Game From Zero: Part 2. 'Memory'

I recommend reading my previous post, “Game From Zero: Part 1. ‘Drawing’”.

How memory is allocated can have a great impact on performance and how badly memory is fragmented on a game. Different subsystems of the game allocate memory in a different way. My game is quite simple so I won’t go crazy on implementing a large amount of allocators. I’ll only implement three simple solutions. The first one will wrap around the OS virtual memory allocator. The second one will be a linear or scratch allocator. The last one will be a pool allocator. Each approach can be used to solve different problems. One of the main problems I’ll try to solve here is fragmentation.

Fragmentation

When I talk about memory fragmentation I talk about having enough memory to do an allocation, but chunks are not contiguous, therefor the allocation can’t happen. This will throw an error or some kind of “out of memory” exception.
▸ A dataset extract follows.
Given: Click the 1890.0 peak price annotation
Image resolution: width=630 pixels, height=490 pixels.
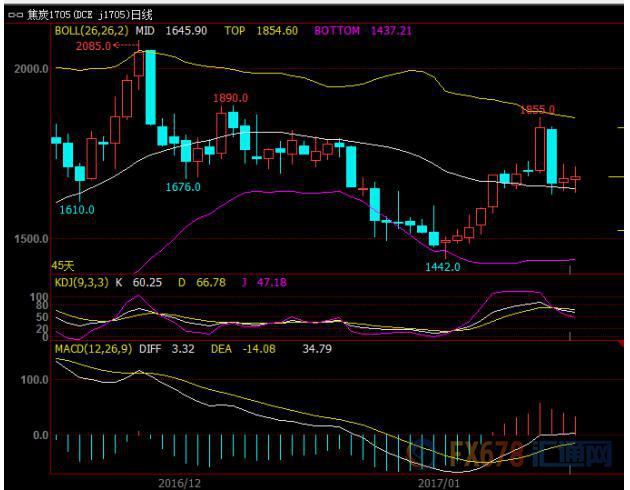Looking at the screenshot, I should [230, 98].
You can observe in the image how through time we add holes in to our memory region. In this case we leave two chunks of 16 KiB free. If we try to allocate 32 KiB, the process fails even though there is enough memory to handle that allocation.
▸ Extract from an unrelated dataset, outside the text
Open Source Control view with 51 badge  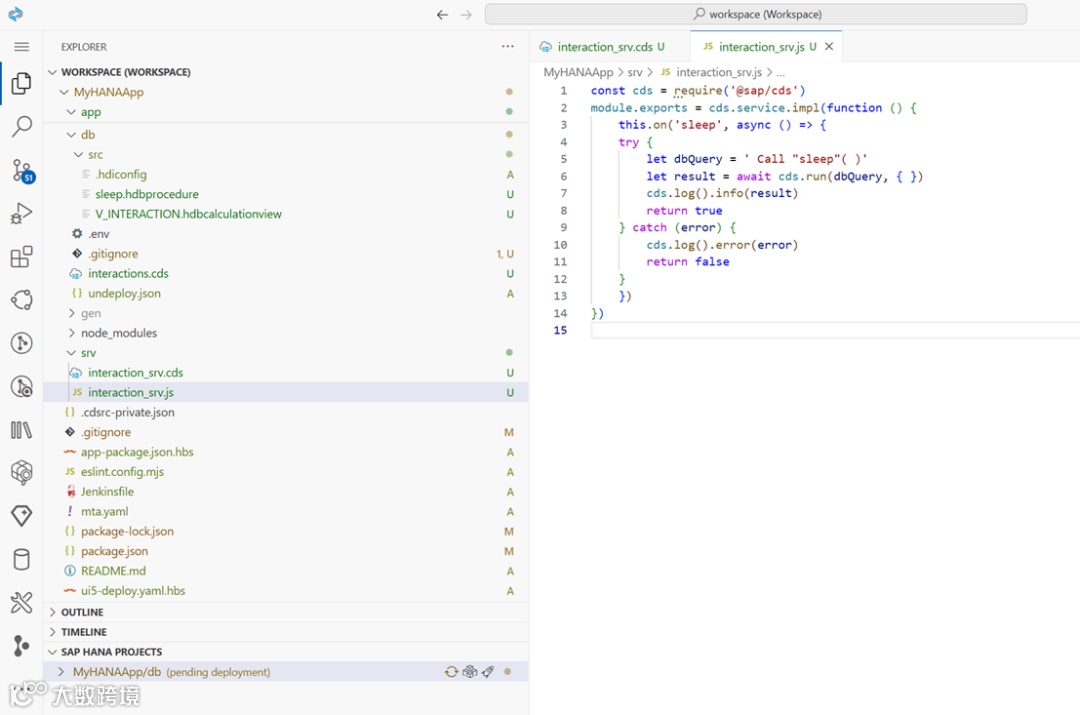point(21,170)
This problem can appear if the game is constantly allocating and deallocating different chunks of memory. Eventually a bad allocation pattern could lead to running out of memory.

Virtual Memory

Before implementing any other solution we need a way of allocation memory from OS. This means implementing a platform specific solution. The good thing about this is that most OS provide a way of allocating virtual memory.

By virtual memory I mean virtual addresses that map to physical memory. The OS keeps lookup tables called page tables that help translate virtual addresses to physical addresses. This means that when I allocate virtual memory I’ll be allocating pages of memory and not individual bytes as you would with solutions like malloc. It’s important to mention that malloc internally uses virtual memory allocation an then portions it. This is the same approach I’ll use for my allocators.

Page Allocation on Darwin

The main memory allocator in my game is called “page allocator”. The page allocator isn’t like the other allocators, since it’s just a wrapper over a kernel function. How pages are allocated depends on the OS. This allocator interfaces with the OS to acquire pages that are then distributed to specific game systems. Each system can either use the pages directly or use other allocators to manage their associated region.
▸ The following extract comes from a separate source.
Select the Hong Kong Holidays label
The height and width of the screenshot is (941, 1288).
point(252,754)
As I mentioned on my previous post, I am using a MacBook Pro to develop this game and I am currently building it for iOS and TvOS. A nice thing about this is that all three systems share the same OS which is called Darwin.

The function that Darwin provides for us to handle virtual memory allocation is vm_allocate. This function will tell the kernel to allocate the required region. Here you can read in detail what vm_allocate does and what parameters it needs. Another useful function to use is host_page_size. This function returns the OS’s page size.

My page allocator function is very simple. Here is the platform angostic interface.

// memory.h
typedef struct {
    void* pAddress;
    size_t size;
} PageAllocation;

bool32_t mem_page_alloc(size_t size, PageAllocation* pAllocationInfo);
bool32_t mem_page_free(const PageAllocation* pAllocationInfo);

This is the Darwin implementation.

// memory_Darwin.c
bool32_t mem_page_alloc(size_t size, PageAllocation* pAllocationInfo) {
    vm_address_t address = 0;
    vm_size_t pageSize = round_page(size);
    kern_return_t result = KERN_SUCCESS;
    result = vm_allocate(mach_task_self(), &address, pageSize, VM_FLAGS_ANYWHERE);
    if (result != KERN_SUCCESS) return UT_FALSE;
    pAllocationInfo->pAddress = (void*)address;
    pAllocationInfo->size = pageSize;
    return UT_TRUE;
}

bool32_t mem_page_free(const PageAllocation* pAllocationInfo) {
    kern_return_t result = KERN_SUCCESS;
    result = vm_deallocate(mach_task_self(), (vm_address_t)pAllocationInfo->pAddress, (vm_size_t)pAllocationInfo->size);
    if (result != KERN_SUCCESS) return UT_FALSE;
    return UT_TRUE;
}

In this case vm_allocate makes it very easy for me. The last flag value just tells the function that I don’t care about the address, I just want the region of memory. The equivalent of vm_allocate on Windows is VirtualAlloc. This is good to know for when I implement that part of the code at some point.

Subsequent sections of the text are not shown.